The Supreme Court heard oral arguments on Tuesday in a case being hailed as the next Citizens United, McCutcheon v. Federal Election Commission as the government shutdown stretched into its second week and largely dominated media coverage.
The result of this case could strike down limits on how many different candidates and committees people can donate to. “It’s not really a left or right issue,” Cycle co-host Ari Melber said. “There is a large majority of people who feel money already matters to much in politics.”
OurTime.org founder Matthew Segal believes that money shouldn’t dictate politics. When you have “money as speech there is a clear pattern in who people want to have access and a powerful voice within democracy,” Segal told MSNBC. “What the McCutcheon case is really about is whether particular individuals who are the wealthiest in the country can contribute to an unlimited amount to candidates. It’s essentially a way of hedging their political interest.” Segal, the co-founder of Millennial organization OurTime.Org, is concerned with how this decision could affect Millennials.
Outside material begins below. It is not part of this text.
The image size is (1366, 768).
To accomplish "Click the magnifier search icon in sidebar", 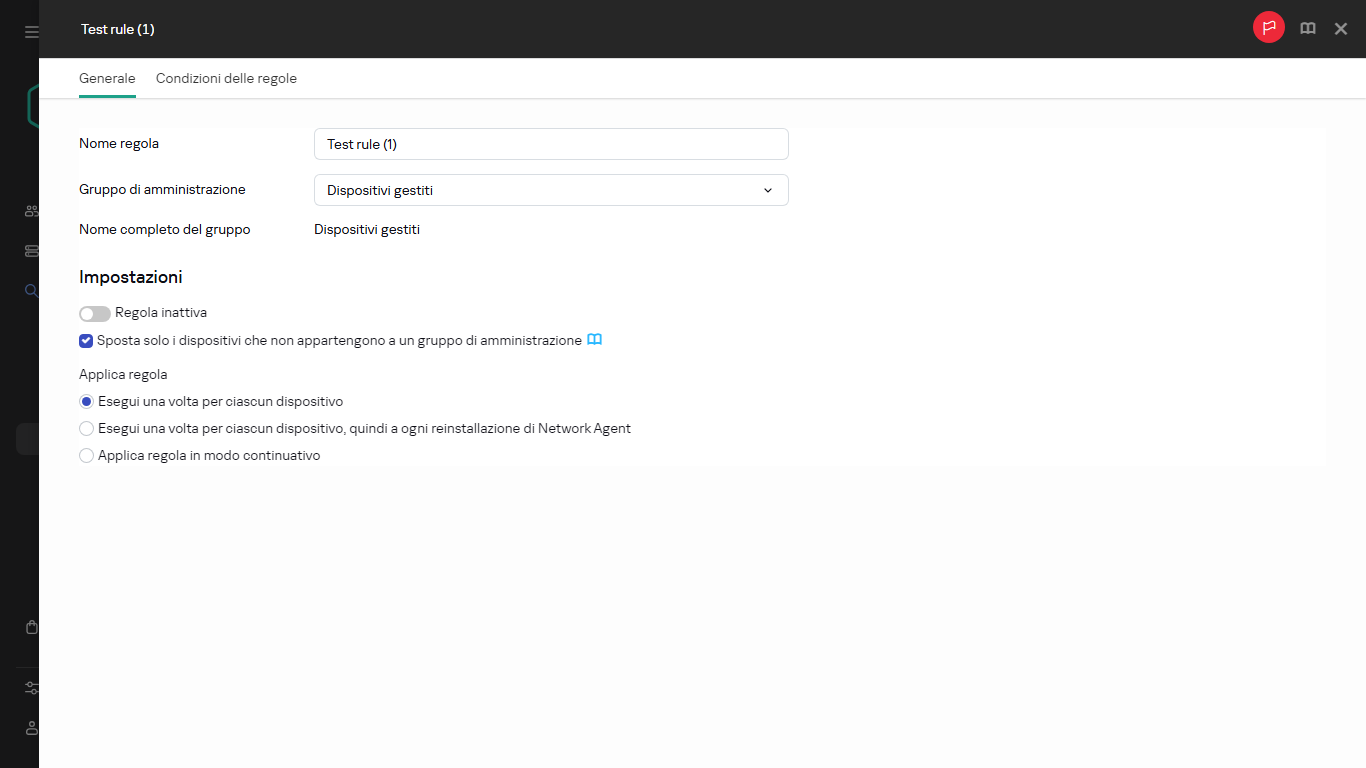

“If the limit of contributions are consistently expanded and the caps come higher and higher or eviscerated entirely, without question it will affect the Millennials,” Segal said. “We are the ones who will have to live the longest in a morally deprived political system and we are currently cash strapped.” On average, a Millennial’s political contribution ranges between $10-20, not the hundreds or thousands of dollars someone who is well invested can make. And while Millennials will, later in life, reach a point where they can donate larger sums of money to candidates, Segal argues that by that point their interests and issues of importance to them will change.